GORDON: Yes, although I wish that I could communicate this to those people who have never seen the show, that this is really a show that doesn’t require having seen [previous seasons]. I think it is different from LOST or even other serialized shows in that [the audience] really can get the value, the emotional location of Jack, and then of course the introduction of an entire new cast of characters really makes it accessible to people watching for the first time, and I think people who haven’t watched it feel that it’s too late to jump on.
iF: Do you feel the series is changing in how it handles certain sociopolitical elements? For instance, in Season Seven, you had these two poor Muslim immigrants who were framed by a Blackwater-like private military organization and Jack apologizing to them. Would we conceivably have seen something like that in the first couple of seasons?
GORDON: I think all of us as an audience weren’t even able to ask those questions in the first couple of seasons. And I don’t know that I necessarily agree with you. In other words, there were a couple of scenes where a Muslim family who owned a sporting goods store were victimized by some xenophobic rednecks. So we’ve kind of seen that theme explored – I think last year I was particularly proud of it and it was a particularly elegant way of doing it, but I think they were themes that we’ve introduced and brought up. But again, the world and our apprehension of the world and the complexity of terrorism has matured and grown and gotten a lot more complex than it was when we first started.

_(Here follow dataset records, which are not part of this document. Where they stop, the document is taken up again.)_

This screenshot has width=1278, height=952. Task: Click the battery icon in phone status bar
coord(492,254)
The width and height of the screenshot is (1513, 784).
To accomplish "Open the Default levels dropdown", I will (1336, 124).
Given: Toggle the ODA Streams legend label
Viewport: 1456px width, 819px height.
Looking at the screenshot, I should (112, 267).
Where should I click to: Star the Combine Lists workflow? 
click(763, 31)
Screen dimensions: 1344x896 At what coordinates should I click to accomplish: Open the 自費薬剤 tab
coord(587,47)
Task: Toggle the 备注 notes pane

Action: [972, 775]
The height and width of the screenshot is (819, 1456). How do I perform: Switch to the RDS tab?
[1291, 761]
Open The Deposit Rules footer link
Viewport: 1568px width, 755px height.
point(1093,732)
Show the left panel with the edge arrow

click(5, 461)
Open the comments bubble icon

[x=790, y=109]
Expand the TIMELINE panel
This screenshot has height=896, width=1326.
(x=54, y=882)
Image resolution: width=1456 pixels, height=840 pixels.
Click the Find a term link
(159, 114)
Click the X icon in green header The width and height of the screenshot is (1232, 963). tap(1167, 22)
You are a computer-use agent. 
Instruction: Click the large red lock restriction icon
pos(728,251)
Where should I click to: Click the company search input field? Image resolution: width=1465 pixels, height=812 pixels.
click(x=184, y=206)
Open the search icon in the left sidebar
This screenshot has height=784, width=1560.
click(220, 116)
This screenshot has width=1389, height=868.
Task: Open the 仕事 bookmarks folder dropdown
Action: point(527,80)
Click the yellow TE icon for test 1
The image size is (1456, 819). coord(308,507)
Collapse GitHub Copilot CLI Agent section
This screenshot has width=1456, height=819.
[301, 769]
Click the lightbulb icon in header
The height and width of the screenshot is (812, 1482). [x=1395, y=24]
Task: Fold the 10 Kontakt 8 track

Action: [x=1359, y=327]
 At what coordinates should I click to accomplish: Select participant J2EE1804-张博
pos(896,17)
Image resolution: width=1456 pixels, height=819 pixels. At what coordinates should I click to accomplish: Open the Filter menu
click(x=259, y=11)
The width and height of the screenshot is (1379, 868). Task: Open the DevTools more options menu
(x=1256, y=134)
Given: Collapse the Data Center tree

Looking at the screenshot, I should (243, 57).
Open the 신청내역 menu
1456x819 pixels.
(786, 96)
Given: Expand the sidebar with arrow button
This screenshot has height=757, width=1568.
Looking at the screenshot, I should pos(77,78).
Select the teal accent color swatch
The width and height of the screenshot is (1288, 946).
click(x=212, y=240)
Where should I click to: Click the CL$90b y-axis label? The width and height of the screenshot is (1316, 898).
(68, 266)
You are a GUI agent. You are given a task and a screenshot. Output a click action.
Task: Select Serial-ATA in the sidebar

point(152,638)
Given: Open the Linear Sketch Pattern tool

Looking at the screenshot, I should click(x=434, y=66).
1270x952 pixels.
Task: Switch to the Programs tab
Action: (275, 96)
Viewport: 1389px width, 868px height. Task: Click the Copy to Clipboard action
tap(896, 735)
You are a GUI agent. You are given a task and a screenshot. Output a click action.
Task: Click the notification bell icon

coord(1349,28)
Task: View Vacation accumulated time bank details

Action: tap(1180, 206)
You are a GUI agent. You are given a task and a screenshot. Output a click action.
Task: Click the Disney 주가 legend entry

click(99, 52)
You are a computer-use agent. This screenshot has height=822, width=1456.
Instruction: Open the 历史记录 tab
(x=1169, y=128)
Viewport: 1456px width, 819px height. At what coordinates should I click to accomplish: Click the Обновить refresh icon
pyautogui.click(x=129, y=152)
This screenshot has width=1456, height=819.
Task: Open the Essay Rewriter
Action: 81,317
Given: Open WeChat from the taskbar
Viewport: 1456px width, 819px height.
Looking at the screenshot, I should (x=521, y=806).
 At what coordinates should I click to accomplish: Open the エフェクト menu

iF: Do you have a favorite scene or season from what we’ve seen so far over the first seven seasons?
GORDON: Honestly, there are two. My first one that I wrote, when Teri [Jack’s wife, played by Leslie Hope] realizes that the guy she’s with isn’t Alan York. I love that, because that’s when I wrote my first 24 script and felt, "Oh, I get this show," so I loved it for its newness, and then when Jack had to kill Chapelle, that still is very iconic for me.
iF: Do you find yourself at this point in the proceedings thinking, "Hmm, this might work for 24, that might work for 24," even when you don’t have a plot problem to solve?
GORDON: Yes. I think and I live and I dream and I breathe this show, which is a problem [laughs].
iF: What is going to tell you that it’s time to stop making 24?
GORDON: I think it would be after every concerted effort is made to come up with an idea [for another season] and then to come up empty-handed. There’s just a kind of stubbornness to me and the writing staff. Even if we’re not invited to ask what the next story would be, I think we’d try to figure one out.
iF: Do you know whether Jack will live or die at the end of the series?
GORDON: I have always flirted – and this is me – with the idea that seeing Jack’s last hours would be very dramatic, but it’s not something I think the audience or frankly I think I would be able to tolerate, so the answer is, I don’t think it’s a happy ending, but I think Jack lives. How he lives is the real question.